Additionally the GTI is available with Dynamic Chassis Control (DCC) with Driving Mode Selection. This allows drivers to switch between Comfort, Normal and Sport modes, altering the reactions of the suspension to the road surface beneath it. Add to that the Eco, Sport, Normal and Individual modes of the Driving Mode Selection system and drivers can tailor the car’s responses to their own desires.
Specifying the optional GTI Performance Pack also increases the car’s cornering ability. While the standard car - and the GTD and GTE – uses an uprated XDS+ electronic differential, the Performance Pack adds a mechanical limited slip differential that can send up to 100% of the torque to the outside front wheel in extreme situations.
Given the GTI Performance Pack's capabilities, we believe that differential is the biggest single improvement over the regular GTI. It provides prodigious traction out of corners; while driving fast you can feel it working to provide the optimum amount of torque to either side of the car.
The Performance Pack also gets larger brakes, and while we didn’t find fault with them, we don’t think many buyers will tell the difference unless they spot the red callipers hidden behind the wheels. You’ll need to be using the brakes heavily and repeatedly before their extra potential can be realised.
Limited edition GTI TCR in 2019
The GTI TCR comes with the same front locking differential as fitted on the GTI Performance and uprated brakes to reign in the extra power. Opt for one of the two Performance packages and this upgrades the wheels to larger 19-inch items, fits adaptive suspension and beefs up the rear shock absorbers.

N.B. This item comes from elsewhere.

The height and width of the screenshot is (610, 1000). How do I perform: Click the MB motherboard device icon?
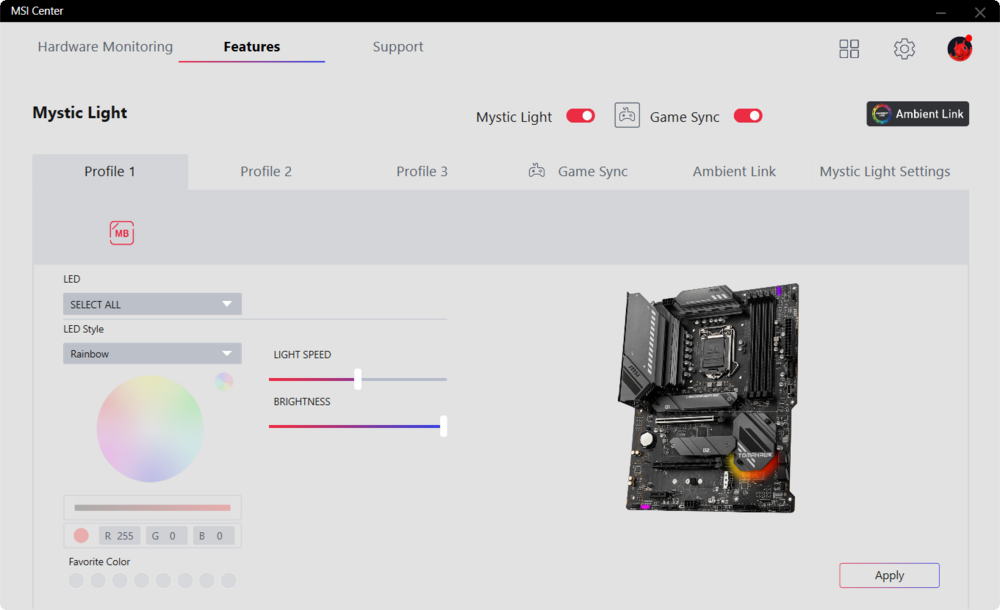121,233
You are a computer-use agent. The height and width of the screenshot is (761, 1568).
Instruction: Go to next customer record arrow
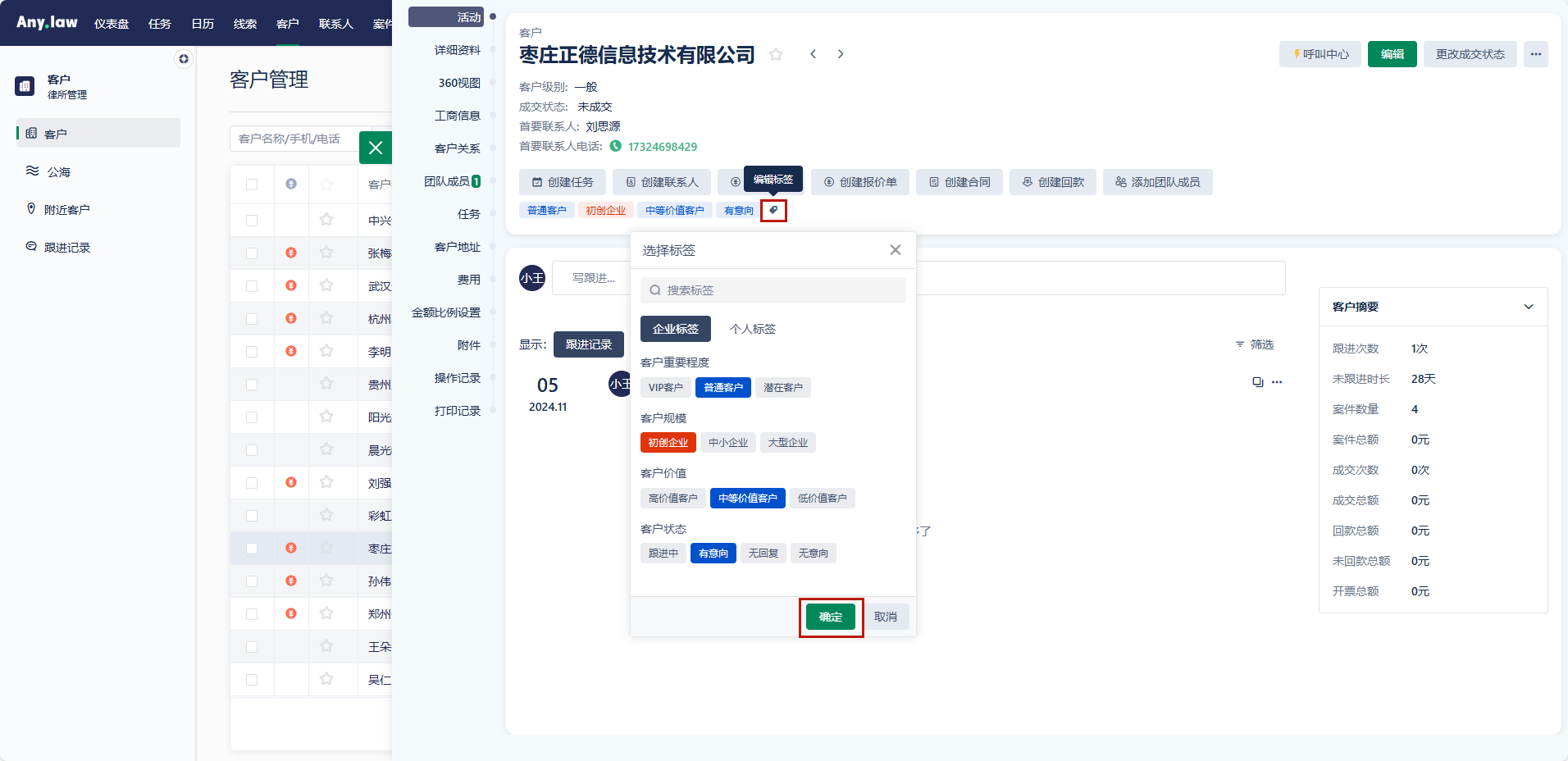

The pricier Performance Pack comprises of the same components, but adds semi-slick Michelin Cup 2 tyres to increase grip for track use.
The steering has been sharpened up for when Sport mode is selected and makes this Golf GTI the best handling model in the range. The steering is sharper and better weighted than even the Golf R version, while the uprated brakes and lighter kerbweight means it stops and feels a little more agile than its flagship, all-wheel drive sibling.
Even without the semi slick tyres of the pricier Performance Pack, there’s plenty of grip available from the Pirelli P Zero tyres on the optional 19-inch wheels.
This hasn’t transformed the Golf TCR into a performance hatch that thrills on the same level as the Honda Civic Type R, but the absence of squirming from the front wheels under power makes this far less uncouth than the SEAT Leon Cupra 300. You sense that you’ll get to use the car’s power more effectively and efficiently all the time.
All-wheel drive Volkswagen Golf R
While the GTI is front-wheel drive, the Golf R makes use of VW’s 4Motion all-wheel drive system for superior traction and confident handling in all situations. It works by diverting torque to the rear wheels when it detects the front ones starting to slip. In extreme cases it can even send all power to the rear wheels, or a proportion to either end of the car as required. The system reacts in fractions of a second, which means you’re never struggling for grip.
Its huge traction levels are appealing but keep pushing through them and, like the rest of the Golf range, the fun ends in a front end washing wide. We did find the steering to our liking, however, although the TCR now pips it for sharpness. The added weight of the all-wheel drive system means it’s not quite as effective as the lighter GTI TCR under braking, especially in the wet.
Grown-up handling for Volkswagen Golf GTE
We weren’t particularly enamoured with the GTE in the handling stakes. You can really feel the extra weight of the batteries in both models, and while you can forgive this in the pure-EV e-Golf – a car that’ll seldom find its way onto an entertaining B-road – in the GTE this seems a bit of a shame. It lumbers to change direction when compared with the GTI, which seems incongruous given it features a higher performance GTE mode button near the gear lever.